Discomfort from bladder and rectal toxicity arrives only towards the end or
after the end of treatments, so there is little reason to discontinue or miss
treatments.
(7) Unlike
the other organ cancers that were treated in the study, the prostate is deep
within the body. Higher energy X-rays are needed for that depth, and that
spares closer-to-surface organs. Consequently, radiation burns of the skin
rarely occur, and there is no discomfort associated with each treatment. There
are exceptions in men who are hypersensitive to radiation, but burns, necrosis,
and fistulas have rarely been reported.
There are some radiobiological
considerations that are similar to other cancers that respond to radiation (not
all of them do). Some cancer cells may self-repair sub-lethal damage to the
DNA, and poor tumor-tissue oxygenation (hypoxia) may protect the tumor from
radiation damage. For these reasons, it is important to deliver enough
radiation to overcome the hypoxia and kill all the cancer cells. Dose
escalation has improved the curative potential of radiation for prostate cancer.

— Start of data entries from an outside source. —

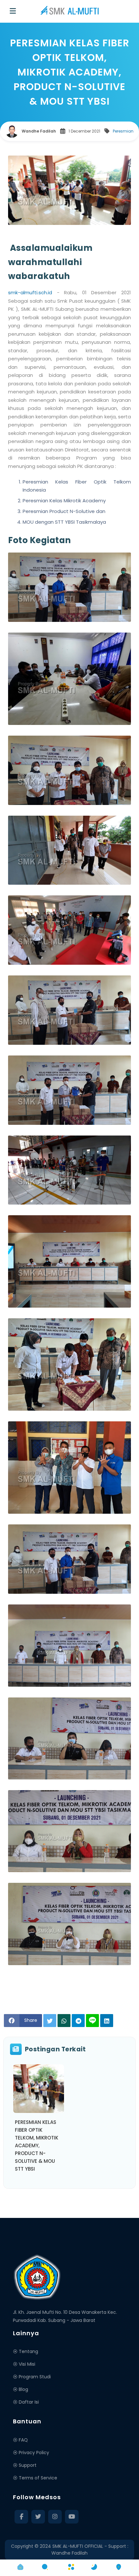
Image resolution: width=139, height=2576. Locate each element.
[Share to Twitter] (49, 2020)
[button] (20, 2566)
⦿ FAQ (20, 2440)
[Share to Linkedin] (106, 2020)
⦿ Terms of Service (35, 2478)
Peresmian (123, 131)
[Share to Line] (92, 2020)
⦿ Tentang (25, 2351)
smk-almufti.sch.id (30, 292)
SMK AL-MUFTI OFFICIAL (77, 2546)
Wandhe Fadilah (69, 2553)
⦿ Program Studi (32, 2376)
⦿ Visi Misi (24, 2364)
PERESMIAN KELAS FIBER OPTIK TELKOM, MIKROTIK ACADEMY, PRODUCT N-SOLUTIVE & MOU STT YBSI (36, 2145)
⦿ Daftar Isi (26, 2402)
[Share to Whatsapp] (64, 2020)
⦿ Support (25, 2465)
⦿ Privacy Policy (31, 2452)
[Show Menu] (13, 11)
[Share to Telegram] (78, 2020)
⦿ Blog (20, 2389)
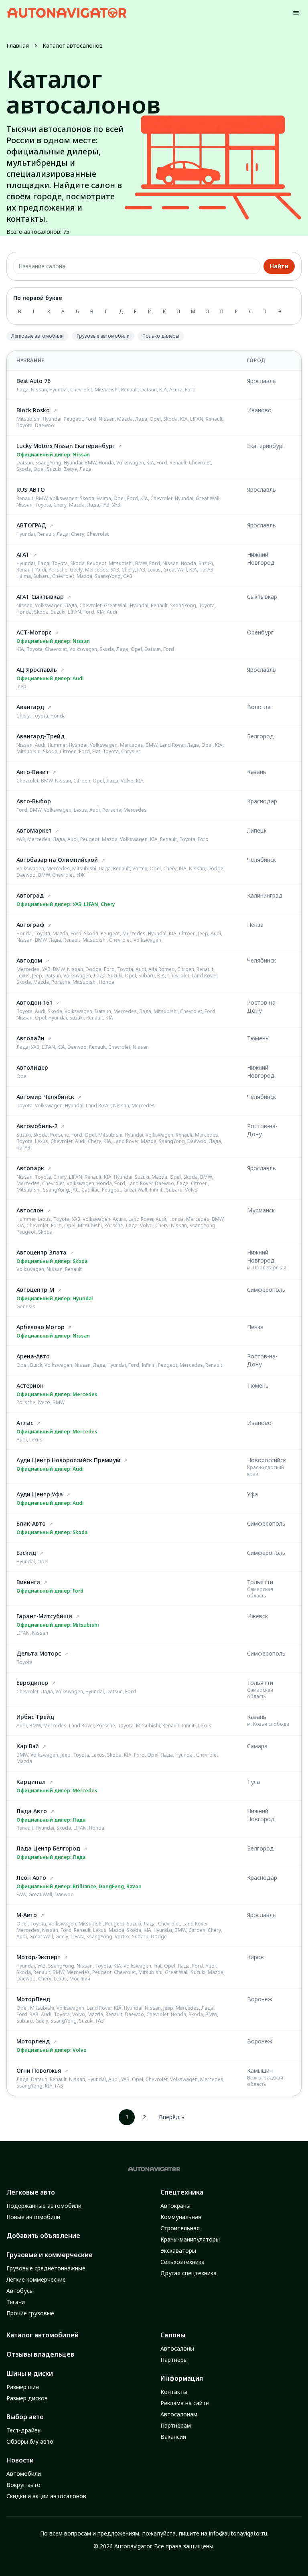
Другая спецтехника (188, 2273)
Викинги (28, 1582)
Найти (279, 266)
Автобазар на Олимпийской (57, 859)
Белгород (260, 736)
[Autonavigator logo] (66, 13)
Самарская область (260, 1592)
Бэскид (26, 1553)
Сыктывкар (262, 596)
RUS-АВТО (30, 489)
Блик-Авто (31, 1523)
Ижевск (257, 1616)
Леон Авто (31, 1877)
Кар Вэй (27, 1746)
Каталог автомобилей (42, 2335)
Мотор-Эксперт (38, 1957)
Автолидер (32, 1067)
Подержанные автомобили (43, 2205)
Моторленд (33, 2041)
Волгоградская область (265, 2081)
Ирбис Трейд (35, 1717)
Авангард (30, 707)
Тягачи (15, 2302)
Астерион (30, 1385)
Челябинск (261, 859)
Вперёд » (171, 2117)
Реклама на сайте (184, 2403)
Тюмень (258, 1038)
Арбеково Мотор (40, 1327)
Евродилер (32, 1682)
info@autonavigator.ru (238, 2533)
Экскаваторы (178, 2250)
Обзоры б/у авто (29, 2441)
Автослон (30, 1210)
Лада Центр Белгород (48, 1848)
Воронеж (259, 1999)
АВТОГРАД (31, 525)
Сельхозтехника (182, 2262)
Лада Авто (31, 1811)
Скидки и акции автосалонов (46, 2496)
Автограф (30, 924)
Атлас (24, 1423)
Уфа (252, 1494)
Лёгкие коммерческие (36, 2279)
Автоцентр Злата (41, 1252)
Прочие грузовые (30, 2313)
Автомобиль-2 (36, 1126)
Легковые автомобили (37, 335)
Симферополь (266, 1289)
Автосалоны (177, 2348)
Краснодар (262, 801)
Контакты (173, 2392)
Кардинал (31, 1782)
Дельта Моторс (38, 1653)
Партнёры (174, 2359)
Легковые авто (30, 2192)
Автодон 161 (34, 1002)
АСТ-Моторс (33, 632)
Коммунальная (180, 2217)
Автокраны (175, 2205)
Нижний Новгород (261, 558)
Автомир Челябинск (45, 1097)
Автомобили (23, 2473)
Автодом (29, 960)
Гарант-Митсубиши (44, 1616)
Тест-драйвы (24, 2430)
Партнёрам (175, 2425)
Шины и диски (29, 2373)
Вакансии (173, 2436)
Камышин (260, 2070)
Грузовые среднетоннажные (45, 2268)
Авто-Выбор (33, 801)
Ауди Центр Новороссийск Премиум (68, 1460)
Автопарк (30, 1168)
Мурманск (261, 1210)
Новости (20, 2460)
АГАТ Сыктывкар (40, 596)
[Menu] (296, 12)
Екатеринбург (266, 446)
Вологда (259, 707)
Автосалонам (178, 2414)
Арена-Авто (33, 1356)
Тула (253, 1782)
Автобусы (20, 2290)
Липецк (257, 830)
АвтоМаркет (34, 830)
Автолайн (30, 1038)
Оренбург (260, 632)
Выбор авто (25, 2416)
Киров (255, 1957)
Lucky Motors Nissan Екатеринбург (65, 446)
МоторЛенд (33, 1999)
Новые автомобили (33, 2217)
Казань (256, 772)
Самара (257, 1746)
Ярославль (261, 381)
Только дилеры (160, 335)
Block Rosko (33, 410)
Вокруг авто (23, 2485)
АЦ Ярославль (36, 669)
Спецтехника (181, 2192)
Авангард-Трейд (40, 736)
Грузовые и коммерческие (49, 2254)
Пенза (255, 924)
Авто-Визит (32, 772)
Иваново (259, 410)
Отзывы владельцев (40, 2354)
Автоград (30, 895)
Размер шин (22, 2387)
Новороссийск (266, 1460)
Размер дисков (27, 2398)
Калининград (265, 895)
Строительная (180, 2228)
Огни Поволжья (38, 2070)
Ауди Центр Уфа (39, 1494)
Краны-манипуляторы (190, 2239)
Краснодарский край (265, 1470)
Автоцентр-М (35, 1289)
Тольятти (260, 1582)
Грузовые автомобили (103, 335)
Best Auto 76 (33, 381)
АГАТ (23, 554)
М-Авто (26, 1915)
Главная (17, 45)
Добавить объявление (43, 2235)
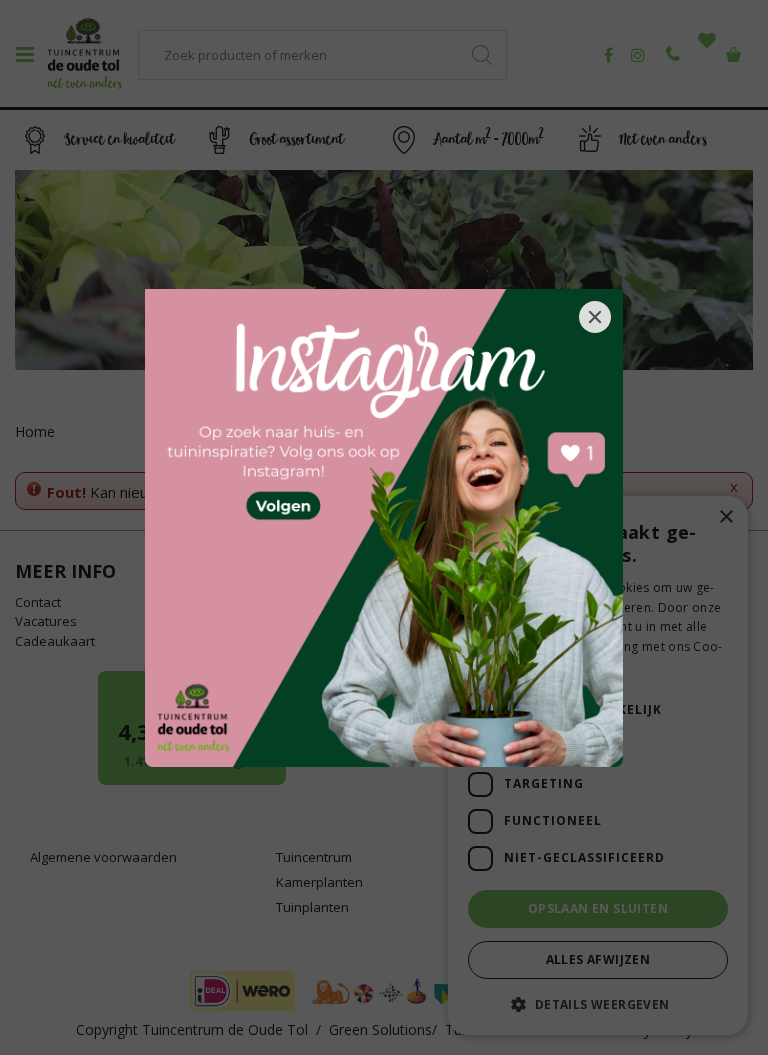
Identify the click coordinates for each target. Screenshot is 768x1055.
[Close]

An argument in favor of longer treatment regimens is that
cancer cells are more vulnerable during certain phases of their cell cycle; therefore,
there will be more opportunities to kill them over a longer treatment schedule.

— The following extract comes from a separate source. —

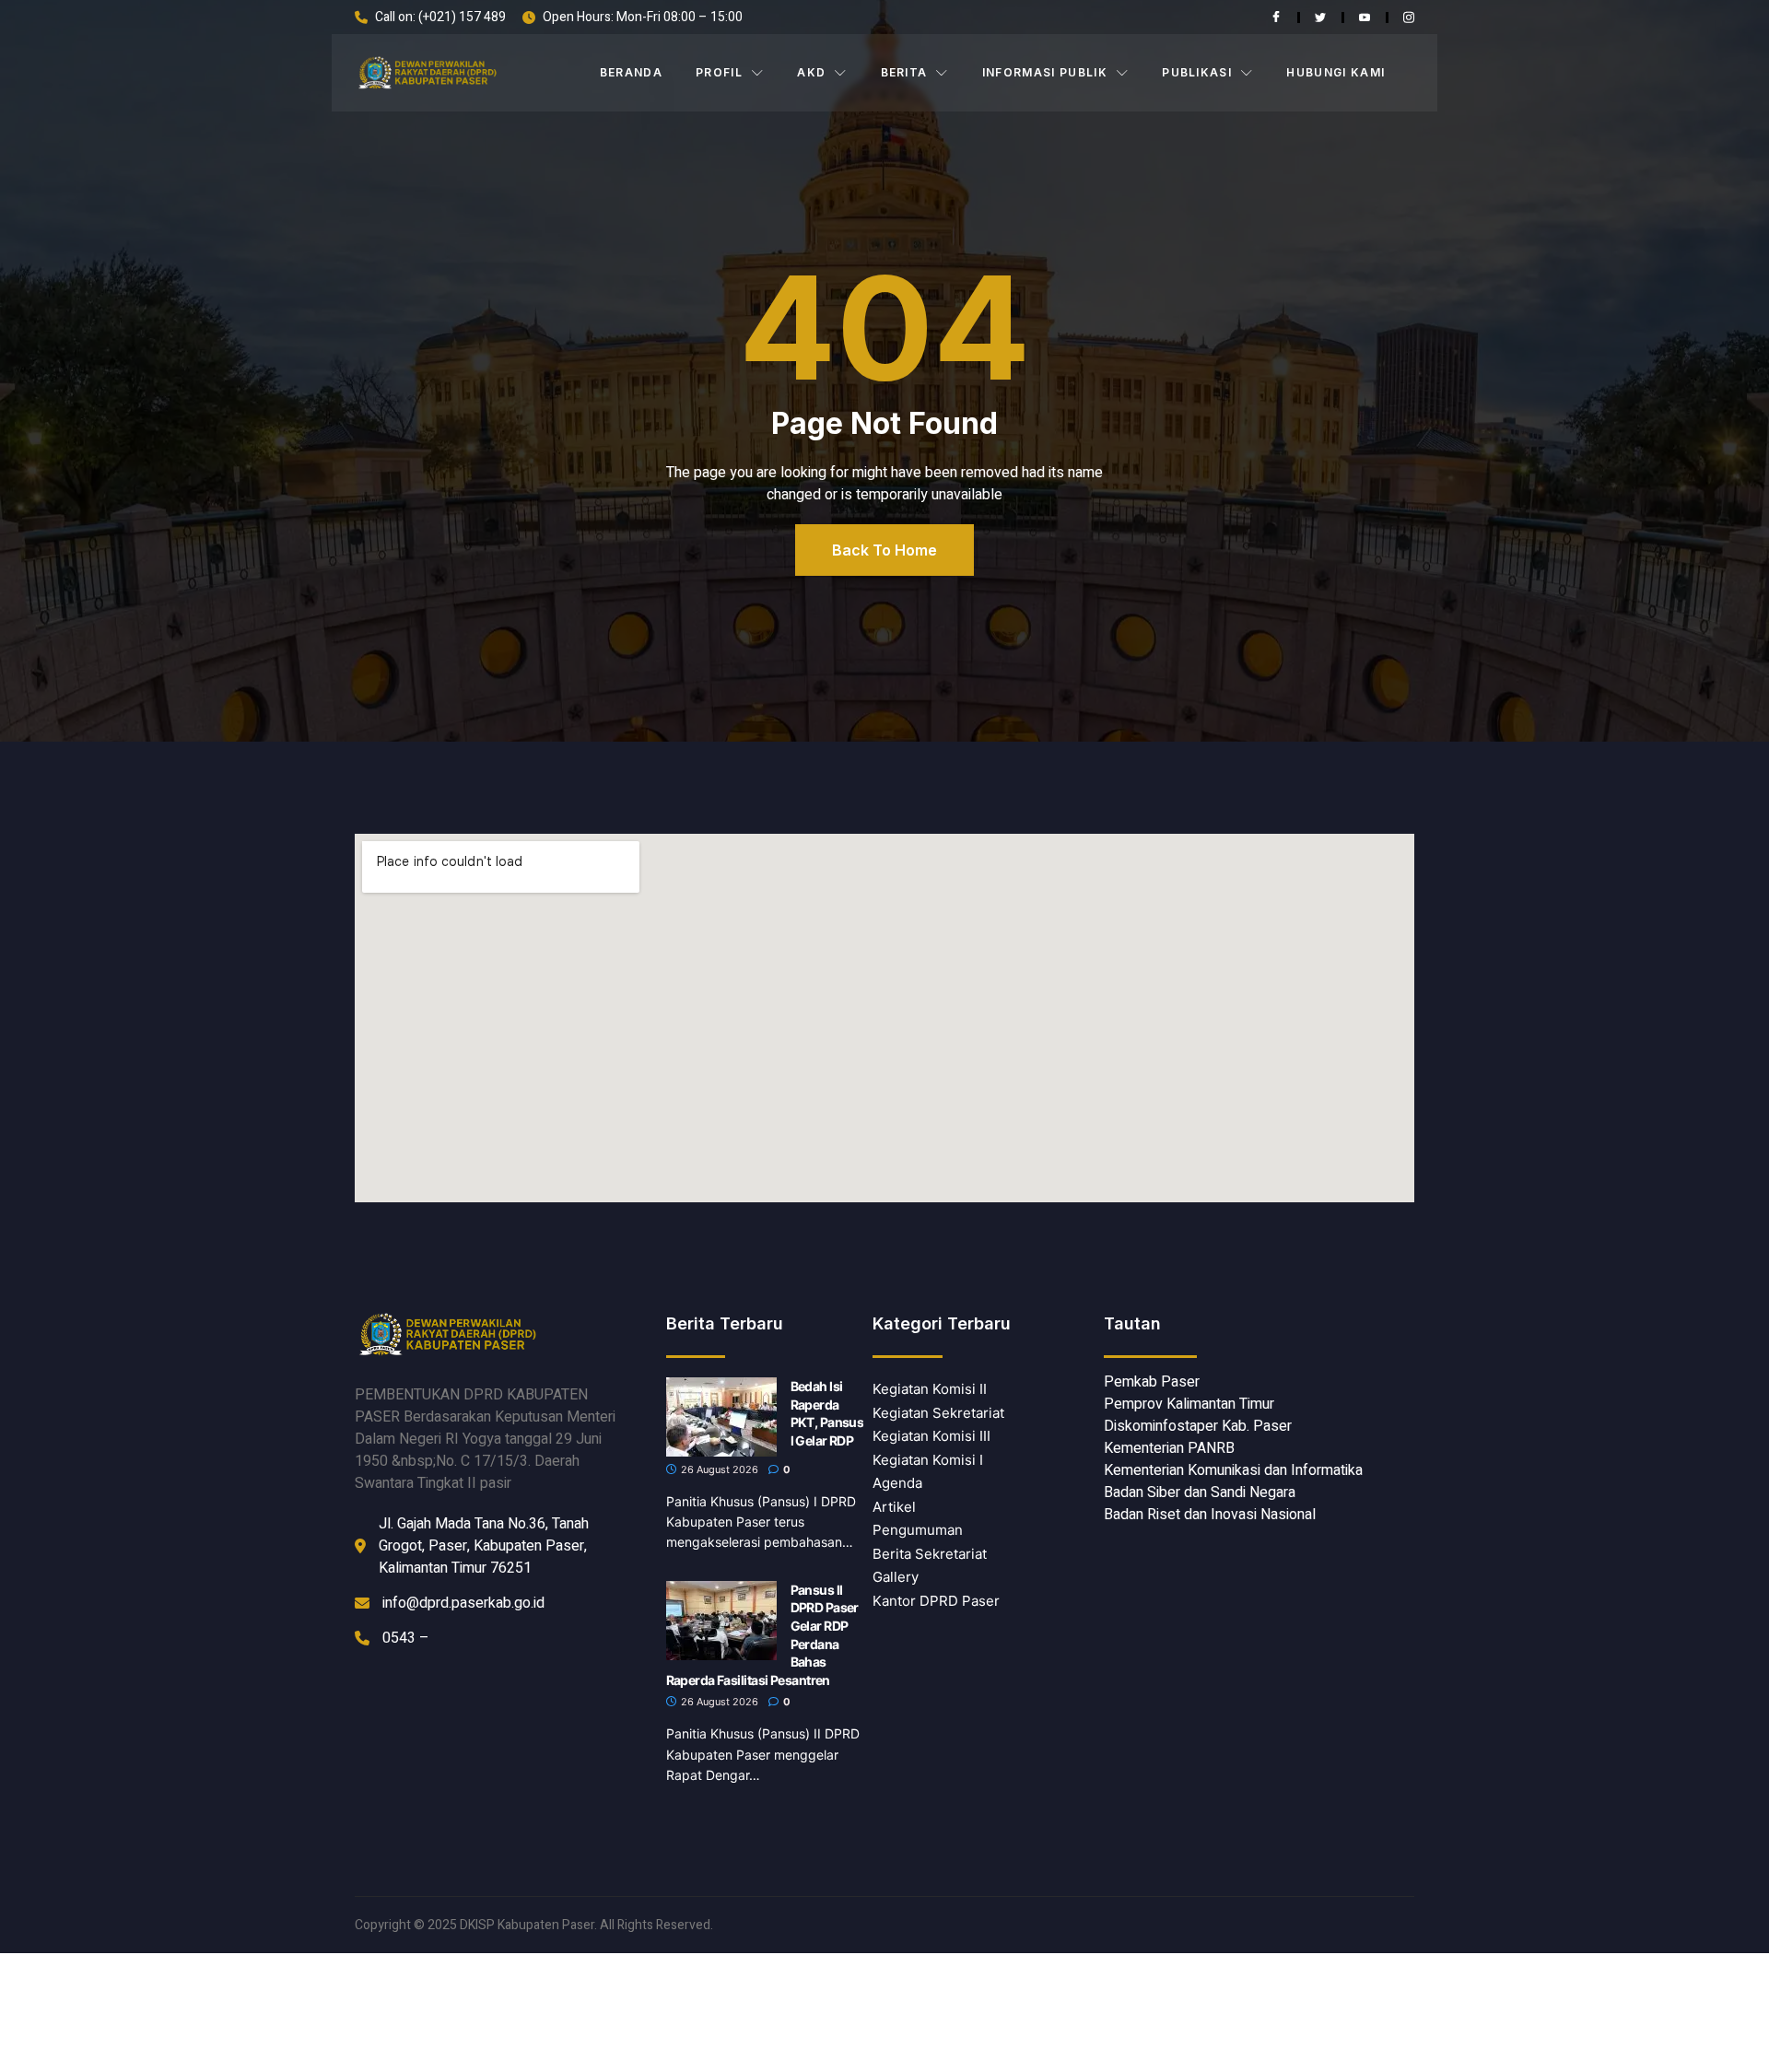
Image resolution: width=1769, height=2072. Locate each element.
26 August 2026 (718, 1469)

Another argument for longer schedules is that hypoxic protection of the tumor
is worn away by the treatments, and subsequent growth of blood vessels around
the tumor will re-oxygenate it, thus radio-sensitizing it. The greater local control we’ve seen with extreme hypofractionation suggests that it
may elicit unique radiobiological mechanisms that might overcome hypoxia and
cell cycle phase issues.
Because of prostate cancer’s low repopulation rate, higher
quality of life during treatment, and with increasing use of hypofractionation
(both moderate and extreme) there is no reason why patient compliance with
prostate cancer treatment schedules should be a problem as it is for other
cancers.
(Update 12/6/20) In the National Cancer Database, patient non-completion of SBRT for prostate cancer was 1.9% vs 12.5% for conventionally fractionated treatment.